My grandparents had a dairy farm in Norway, Maine. My favorite memories are going out to the barn with my Grampa to collect eggs and feed the cows. It amazed me that my Grampa could hold five eggs in one hand when I could hold only one. We’d come in from the barn, through the mudroom, and pile into the kitchen with our eggs. My Mimi would use them to make our breakfast. There was something very satisfying about getting our food right from the land we were on. Most of the food we ate came from the farm. Even now, I get that same feeling of satisfaction when I can make a meal from my backyard. If you have a garden, then you understand that feeling. I wanted to go even further than creating a vegetable garden with my kids. I wanted to raise chickens like my Mimi and Grampa!
Raising and caring for chickens is fun and fairly easy. Doing it as a family can make some special memories. Here’s how to get started raising chickens:
Step 1: Choosing a Chicken Coop
The prices for chicken coops range from $100 to over $1,000. Lower priced coops can be bought online and delivered assembled or in a box. Be careful, many chicken coops online are smaller than they look and can only hold one or two chickens. Coops are in such high demand right now, it’s hard to find one made of wood. If you have an old shed or a playhouse, you can convert it into a nice home for your chickens.
Step 2: Make sure they have an outdoor run
Chickens need to be able to get out of the wind, they need fresh air and sunlight. Having an outdoor run is important.
Step 3: Have the Ability to Fence Your Chickens in at Night
Predators are everywhere, even in busy neighborhoods.
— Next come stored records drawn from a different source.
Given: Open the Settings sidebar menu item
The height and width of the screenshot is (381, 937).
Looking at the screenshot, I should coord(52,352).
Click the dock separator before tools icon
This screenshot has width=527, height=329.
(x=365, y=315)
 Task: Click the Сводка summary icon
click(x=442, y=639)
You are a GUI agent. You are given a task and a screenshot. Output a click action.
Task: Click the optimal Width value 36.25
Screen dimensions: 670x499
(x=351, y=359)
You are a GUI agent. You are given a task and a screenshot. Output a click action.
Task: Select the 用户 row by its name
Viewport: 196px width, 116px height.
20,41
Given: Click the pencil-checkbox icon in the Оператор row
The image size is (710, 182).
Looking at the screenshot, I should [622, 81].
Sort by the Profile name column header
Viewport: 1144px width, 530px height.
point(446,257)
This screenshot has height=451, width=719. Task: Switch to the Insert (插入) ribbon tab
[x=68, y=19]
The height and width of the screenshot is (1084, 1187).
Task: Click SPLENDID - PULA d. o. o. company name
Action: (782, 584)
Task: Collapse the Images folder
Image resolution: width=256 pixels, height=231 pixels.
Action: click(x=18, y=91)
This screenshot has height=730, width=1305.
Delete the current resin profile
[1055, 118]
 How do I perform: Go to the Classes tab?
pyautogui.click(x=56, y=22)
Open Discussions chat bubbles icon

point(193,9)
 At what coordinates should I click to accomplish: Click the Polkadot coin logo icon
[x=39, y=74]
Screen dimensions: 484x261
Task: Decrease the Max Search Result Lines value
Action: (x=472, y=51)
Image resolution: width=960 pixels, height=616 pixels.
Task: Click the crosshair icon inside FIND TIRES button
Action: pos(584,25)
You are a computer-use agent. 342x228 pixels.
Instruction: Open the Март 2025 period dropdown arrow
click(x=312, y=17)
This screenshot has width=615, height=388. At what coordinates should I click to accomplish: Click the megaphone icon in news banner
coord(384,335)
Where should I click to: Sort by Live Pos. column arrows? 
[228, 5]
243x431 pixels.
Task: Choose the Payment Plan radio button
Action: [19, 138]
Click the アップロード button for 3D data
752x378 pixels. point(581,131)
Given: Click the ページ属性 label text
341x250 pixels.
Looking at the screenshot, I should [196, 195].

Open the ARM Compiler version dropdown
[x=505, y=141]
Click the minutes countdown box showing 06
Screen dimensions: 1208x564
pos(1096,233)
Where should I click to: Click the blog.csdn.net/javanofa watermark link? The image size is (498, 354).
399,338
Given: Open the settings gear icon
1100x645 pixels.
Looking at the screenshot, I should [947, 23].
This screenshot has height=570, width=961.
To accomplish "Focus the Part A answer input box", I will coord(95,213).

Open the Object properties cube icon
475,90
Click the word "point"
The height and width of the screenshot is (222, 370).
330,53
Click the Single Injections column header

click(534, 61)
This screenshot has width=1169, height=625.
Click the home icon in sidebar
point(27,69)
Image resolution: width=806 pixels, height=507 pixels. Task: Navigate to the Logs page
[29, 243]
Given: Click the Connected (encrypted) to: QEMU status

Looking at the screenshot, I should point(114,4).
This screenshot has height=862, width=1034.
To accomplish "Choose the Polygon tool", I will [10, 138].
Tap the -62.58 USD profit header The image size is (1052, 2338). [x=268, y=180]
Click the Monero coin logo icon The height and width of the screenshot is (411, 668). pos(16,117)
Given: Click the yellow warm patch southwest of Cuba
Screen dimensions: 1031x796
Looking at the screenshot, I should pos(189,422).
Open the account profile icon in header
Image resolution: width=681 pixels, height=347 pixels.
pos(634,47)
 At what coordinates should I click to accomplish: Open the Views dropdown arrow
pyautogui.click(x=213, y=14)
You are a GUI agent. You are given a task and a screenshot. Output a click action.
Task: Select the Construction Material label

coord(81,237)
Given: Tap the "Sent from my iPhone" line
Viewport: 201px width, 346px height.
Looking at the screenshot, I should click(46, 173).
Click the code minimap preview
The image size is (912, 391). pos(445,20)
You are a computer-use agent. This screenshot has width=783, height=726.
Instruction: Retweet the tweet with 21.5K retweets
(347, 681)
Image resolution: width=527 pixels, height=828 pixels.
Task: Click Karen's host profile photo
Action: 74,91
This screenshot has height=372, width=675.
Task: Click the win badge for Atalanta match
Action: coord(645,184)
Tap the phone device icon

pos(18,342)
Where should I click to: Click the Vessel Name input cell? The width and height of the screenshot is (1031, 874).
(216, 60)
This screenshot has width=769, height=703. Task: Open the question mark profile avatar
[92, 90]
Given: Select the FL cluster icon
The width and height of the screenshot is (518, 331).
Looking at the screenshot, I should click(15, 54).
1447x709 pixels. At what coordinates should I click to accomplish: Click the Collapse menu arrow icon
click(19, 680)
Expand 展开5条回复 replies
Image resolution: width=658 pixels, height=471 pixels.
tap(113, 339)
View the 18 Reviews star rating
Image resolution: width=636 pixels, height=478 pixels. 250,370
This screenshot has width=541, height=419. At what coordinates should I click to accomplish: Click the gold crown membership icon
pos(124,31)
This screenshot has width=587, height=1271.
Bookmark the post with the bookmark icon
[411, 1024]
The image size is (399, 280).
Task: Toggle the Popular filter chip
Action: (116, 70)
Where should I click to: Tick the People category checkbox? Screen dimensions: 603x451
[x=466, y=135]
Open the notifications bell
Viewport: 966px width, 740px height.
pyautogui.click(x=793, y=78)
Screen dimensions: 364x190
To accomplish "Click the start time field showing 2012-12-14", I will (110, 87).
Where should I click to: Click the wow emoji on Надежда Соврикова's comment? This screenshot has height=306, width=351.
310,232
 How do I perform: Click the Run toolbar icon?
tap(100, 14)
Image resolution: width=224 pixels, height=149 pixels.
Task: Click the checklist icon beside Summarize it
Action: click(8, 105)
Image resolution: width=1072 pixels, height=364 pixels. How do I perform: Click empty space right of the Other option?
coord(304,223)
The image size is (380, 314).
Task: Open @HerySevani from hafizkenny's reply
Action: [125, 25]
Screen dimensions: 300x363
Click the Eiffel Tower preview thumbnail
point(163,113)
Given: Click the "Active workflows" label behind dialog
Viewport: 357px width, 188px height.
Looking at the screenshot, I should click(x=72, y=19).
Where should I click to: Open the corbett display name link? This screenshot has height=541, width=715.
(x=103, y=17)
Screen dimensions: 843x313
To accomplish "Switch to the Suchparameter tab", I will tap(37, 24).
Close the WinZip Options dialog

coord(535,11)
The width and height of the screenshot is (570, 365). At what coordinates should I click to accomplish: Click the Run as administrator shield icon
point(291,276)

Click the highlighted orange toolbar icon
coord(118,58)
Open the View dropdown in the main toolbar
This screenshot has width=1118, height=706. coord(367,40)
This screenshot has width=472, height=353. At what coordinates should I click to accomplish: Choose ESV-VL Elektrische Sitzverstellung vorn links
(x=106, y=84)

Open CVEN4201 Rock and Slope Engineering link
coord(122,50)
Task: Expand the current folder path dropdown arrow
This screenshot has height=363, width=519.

It’s important to fence in your chickens at night. I’ve lost chickens to foxes, weasels, raccoons, hawks, dogs and a Fisher cat (which is a weasel, not a cat).
Step 4: Choose Your Chickens
Buying and raising chicks is so much fun. You can buy them at Agway, Tractor Supply, or through the mail. It’s best to buy them locally because shipping really stresses chicks out and it leads to problems and some usually die. There are so many different kinds to choose from. Do some research to find the right chicken for your area and for what you want. Some types are more cold tolerant, some lay more eggs, some are noisier or more aggressive than others. My favorites are Buff Orpingtons, Barred Rocks, Black Sex links, and Wyandottes because they are quieter than some, lay lots of eggs and are winter hardy.
Step 5: Create a routine with your kids.
“Time to feed the chickens!” Creating a routine of feeding the chickens and looking for eggs is a fun routine you can start with your kids. My daughter and son love going out to the chicken coop to look for eggs.